Appendices A and B contain the full set of experimental items for Experiments 1–2. DOI: https://doi.org/10.5334/gjgl.707.s1

## Notes

1The type of parallelism studied in this project involves similarities between remnants and correlates, and is not the type of parallelism that relates to the syntactic and/or semantic identity condition allowing ellipsis (e.g., Merchant 2001, 2008; Takahashi & Fox 2005; Griffiths & Liptak 2014). We do not intend to enter into the debate about the presence and size of structure within an ellipsis site. See section 1.2 for more general discussion of parallelism.

2While most varieties of English license focus-sensitive coordination in the presence of explicit or implicit negation, some dialects permit a positive variant, e.g., I can swim, let alone float. This variant tends to either reverse the scalar relationship (see Mark Liberman’s commentary on Language Log, November 21, 2007, accessible as http://itre.cis.upenn.edu/~myl/languagelog/archives/005142.html and comments in Toosarvandani 2010), or else abandon the scalar component altogether, similar to an afterthought along the lines of not to mention (Cappelle, Dugas & Tobin 2015). We concentrate exclusively on the majority dialect here, in which there is a strong scalar component to its interpretation.

3Although it is conceptually possible that the processor forgoes retrieving the correlate in step 2, and simply posits a parallel structure at the ellipsis site, we think this is unlikely given evidence for similarity-based interference, characteristic of retrieval systems, from non-correlate distractor nouns in sluicing (Harris 2015, 2019).
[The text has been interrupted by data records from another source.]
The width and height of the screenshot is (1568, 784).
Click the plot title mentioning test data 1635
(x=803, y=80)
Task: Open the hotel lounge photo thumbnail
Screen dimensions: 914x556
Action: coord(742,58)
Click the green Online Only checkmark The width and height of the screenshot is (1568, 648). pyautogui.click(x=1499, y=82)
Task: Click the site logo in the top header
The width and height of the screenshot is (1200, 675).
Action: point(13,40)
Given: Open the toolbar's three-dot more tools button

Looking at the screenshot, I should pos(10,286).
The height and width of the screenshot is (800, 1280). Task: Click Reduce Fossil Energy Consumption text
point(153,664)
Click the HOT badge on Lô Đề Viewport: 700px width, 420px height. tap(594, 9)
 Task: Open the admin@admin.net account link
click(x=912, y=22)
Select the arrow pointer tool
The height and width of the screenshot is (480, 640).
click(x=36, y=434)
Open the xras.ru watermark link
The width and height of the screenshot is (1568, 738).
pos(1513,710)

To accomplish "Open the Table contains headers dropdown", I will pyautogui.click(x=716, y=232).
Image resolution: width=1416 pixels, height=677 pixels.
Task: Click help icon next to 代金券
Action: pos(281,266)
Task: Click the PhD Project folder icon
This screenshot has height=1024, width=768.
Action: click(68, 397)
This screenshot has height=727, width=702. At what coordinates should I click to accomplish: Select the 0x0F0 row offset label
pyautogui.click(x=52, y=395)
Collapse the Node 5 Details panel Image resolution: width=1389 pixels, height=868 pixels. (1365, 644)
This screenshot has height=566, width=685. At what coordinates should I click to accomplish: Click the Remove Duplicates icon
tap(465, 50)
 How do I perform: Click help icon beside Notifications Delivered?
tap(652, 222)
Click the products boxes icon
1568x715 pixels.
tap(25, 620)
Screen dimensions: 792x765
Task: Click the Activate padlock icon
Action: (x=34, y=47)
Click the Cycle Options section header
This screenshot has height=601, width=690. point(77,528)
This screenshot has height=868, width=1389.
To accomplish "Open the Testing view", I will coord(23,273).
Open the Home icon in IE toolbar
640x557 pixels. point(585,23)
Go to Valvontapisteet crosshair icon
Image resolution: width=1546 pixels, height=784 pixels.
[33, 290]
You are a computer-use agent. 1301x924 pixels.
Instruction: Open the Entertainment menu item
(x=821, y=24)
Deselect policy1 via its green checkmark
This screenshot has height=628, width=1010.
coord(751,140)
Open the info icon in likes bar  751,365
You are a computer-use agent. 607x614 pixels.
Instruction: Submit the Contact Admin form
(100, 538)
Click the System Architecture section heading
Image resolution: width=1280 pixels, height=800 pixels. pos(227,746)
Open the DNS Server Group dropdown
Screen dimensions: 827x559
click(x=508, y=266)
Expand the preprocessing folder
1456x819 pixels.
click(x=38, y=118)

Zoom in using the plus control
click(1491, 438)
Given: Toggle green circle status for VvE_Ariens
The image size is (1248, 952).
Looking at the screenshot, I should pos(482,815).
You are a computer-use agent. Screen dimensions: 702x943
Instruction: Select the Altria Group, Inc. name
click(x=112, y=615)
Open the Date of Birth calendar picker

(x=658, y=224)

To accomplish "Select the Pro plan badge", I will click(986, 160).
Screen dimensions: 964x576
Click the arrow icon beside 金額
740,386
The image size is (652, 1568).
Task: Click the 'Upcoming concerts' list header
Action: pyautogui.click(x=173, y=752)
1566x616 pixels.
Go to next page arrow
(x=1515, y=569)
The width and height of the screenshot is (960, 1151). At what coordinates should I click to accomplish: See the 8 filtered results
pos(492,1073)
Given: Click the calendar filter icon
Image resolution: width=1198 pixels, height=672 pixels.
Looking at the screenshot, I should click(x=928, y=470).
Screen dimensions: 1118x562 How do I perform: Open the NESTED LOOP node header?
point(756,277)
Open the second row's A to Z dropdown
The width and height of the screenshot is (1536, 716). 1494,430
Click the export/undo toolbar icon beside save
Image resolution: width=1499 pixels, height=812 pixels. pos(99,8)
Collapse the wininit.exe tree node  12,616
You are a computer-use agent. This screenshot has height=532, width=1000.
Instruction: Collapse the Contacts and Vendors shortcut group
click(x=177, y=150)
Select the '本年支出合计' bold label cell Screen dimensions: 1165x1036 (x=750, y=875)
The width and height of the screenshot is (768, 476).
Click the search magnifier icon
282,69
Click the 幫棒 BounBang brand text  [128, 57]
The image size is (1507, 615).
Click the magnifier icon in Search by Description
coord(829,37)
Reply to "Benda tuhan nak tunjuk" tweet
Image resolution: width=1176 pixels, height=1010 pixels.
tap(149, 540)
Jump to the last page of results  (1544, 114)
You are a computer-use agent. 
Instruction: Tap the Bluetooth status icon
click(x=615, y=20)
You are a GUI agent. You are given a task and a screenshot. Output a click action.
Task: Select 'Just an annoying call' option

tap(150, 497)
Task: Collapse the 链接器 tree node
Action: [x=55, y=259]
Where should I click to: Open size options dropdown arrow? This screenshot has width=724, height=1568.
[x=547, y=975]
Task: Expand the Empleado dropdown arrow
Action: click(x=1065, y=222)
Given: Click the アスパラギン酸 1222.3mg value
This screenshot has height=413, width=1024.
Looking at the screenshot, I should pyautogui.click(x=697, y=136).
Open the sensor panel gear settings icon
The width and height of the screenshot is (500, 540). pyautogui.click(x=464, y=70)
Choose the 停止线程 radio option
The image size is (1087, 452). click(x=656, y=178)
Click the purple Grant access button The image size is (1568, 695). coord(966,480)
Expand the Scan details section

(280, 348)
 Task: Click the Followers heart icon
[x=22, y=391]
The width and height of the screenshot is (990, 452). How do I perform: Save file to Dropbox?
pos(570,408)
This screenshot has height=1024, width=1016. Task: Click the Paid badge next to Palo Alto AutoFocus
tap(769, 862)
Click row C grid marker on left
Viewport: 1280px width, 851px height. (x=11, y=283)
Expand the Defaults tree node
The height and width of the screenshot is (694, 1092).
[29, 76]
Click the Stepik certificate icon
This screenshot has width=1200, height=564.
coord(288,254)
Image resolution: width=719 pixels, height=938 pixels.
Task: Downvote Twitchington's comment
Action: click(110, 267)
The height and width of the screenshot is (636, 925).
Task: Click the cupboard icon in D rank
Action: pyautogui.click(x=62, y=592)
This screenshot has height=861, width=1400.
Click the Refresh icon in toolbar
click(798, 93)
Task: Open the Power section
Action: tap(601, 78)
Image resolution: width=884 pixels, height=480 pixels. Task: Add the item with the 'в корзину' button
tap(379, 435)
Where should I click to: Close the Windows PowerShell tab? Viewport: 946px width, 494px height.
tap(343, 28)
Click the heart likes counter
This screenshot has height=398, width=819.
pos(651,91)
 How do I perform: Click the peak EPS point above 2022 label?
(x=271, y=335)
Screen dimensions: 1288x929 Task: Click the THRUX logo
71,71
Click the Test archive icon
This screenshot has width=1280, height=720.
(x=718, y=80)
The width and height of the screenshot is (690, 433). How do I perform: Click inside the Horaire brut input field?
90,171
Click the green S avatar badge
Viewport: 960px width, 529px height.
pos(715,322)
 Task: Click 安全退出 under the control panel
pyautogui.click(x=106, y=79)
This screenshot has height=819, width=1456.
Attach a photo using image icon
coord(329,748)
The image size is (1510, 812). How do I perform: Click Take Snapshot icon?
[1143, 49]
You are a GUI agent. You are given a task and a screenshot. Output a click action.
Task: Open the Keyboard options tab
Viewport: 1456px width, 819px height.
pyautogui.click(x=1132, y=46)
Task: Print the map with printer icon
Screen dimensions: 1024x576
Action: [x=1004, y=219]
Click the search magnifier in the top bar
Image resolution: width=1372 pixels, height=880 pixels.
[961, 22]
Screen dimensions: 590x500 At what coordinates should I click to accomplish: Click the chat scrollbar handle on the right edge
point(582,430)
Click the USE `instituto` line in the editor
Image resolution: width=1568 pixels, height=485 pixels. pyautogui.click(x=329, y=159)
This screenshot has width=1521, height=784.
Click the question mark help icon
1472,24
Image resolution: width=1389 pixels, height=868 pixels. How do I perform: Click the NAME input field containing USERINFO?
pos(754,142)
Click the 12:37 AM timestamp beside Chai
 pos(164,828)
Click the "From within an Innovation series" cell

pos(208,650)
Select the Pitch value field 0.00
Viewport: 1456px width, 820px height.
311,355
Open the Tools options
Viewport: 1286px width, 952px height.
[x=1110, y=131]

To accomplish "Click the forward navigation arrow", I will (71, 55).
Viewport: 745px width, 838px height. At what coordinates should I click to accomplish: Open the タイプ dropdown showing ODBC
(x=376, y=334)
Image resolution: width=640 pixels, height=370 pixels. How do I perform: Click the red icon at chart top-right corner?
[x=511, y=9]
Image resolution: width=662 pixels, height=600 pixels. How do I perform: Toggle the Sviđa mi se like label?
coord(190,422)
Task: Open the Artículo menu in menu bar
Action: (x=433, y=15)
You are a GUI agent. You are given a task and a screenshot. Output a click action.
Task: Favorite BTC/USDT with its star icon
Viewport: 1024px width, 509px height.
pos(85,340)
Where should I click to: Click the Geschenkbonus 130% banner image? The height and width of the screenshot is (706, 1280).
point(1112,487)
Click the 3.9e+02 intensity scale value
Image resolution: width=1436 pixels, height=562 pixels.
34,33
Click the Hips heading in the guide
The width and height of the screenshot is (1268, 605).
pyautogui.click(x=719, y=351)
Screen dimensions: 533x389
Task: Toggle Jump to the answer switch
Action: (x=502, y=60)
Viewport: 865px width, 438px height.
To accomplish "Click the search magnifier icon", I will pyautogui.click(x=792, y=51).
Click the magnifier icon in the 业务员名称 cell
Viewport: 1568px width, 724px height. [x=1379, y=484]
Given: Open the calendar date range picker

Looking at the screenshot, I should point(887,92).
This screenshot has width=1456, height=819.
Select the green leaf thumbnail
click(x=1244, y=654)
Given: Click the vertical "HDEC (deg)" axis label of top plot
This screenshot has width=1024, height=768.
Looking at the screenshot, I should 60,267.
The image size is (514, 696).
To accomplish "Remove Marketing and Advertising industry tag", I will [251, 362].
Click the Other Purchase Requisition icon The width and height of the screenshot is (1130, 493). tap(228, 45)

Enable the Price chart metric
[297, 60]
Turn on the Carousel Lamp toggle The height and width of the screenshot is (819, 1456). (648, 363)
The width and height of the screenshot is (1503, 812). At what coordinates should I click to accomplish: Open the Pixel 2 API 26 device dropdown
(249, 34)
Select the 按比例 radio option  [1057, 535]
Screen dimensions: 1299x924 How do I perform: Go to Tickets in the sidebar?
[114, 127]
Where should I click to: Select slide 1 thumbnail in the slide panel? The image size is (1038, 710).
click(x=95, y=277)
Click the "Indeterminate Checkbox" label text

4A reviewer suggests re-describing the entailment relation in terms of a set inclusion between properties denoted by the verb phrases. We continue to follow previous research (Fillmore et al 1988; Toosarvandani 2010) in describing the scale in terms of entailment between propositions for several reasons. First, propositions standardly denote sets of worlds, in which entailment between propositions p ⊨ q can be equivalently stated in terms of inclusion between the set of worlds that make p true and the set of worlds that make q true. Second, and more importantly, there are instances of focus-sensitive coordination in which subjects contrast (John didn’t laugh, let alone Mary), which could not be captured by set inclusion of the verb phrases. Still, the use of entailment is intended to be descriptive, and other, perhaps more general, semantic characterizations could be explored in the future.

5Half of the items contained an additional DP in the matrix clause, e.g., books in Melinda doesn’t read books (for pleasure/at work), which provided a suitable correlate for DP remnants. As shown in Table 1, participants sometimes provided DP completions, but these do not constitute DP sprouting when it contrasted with a DP correlate in the matrix clause.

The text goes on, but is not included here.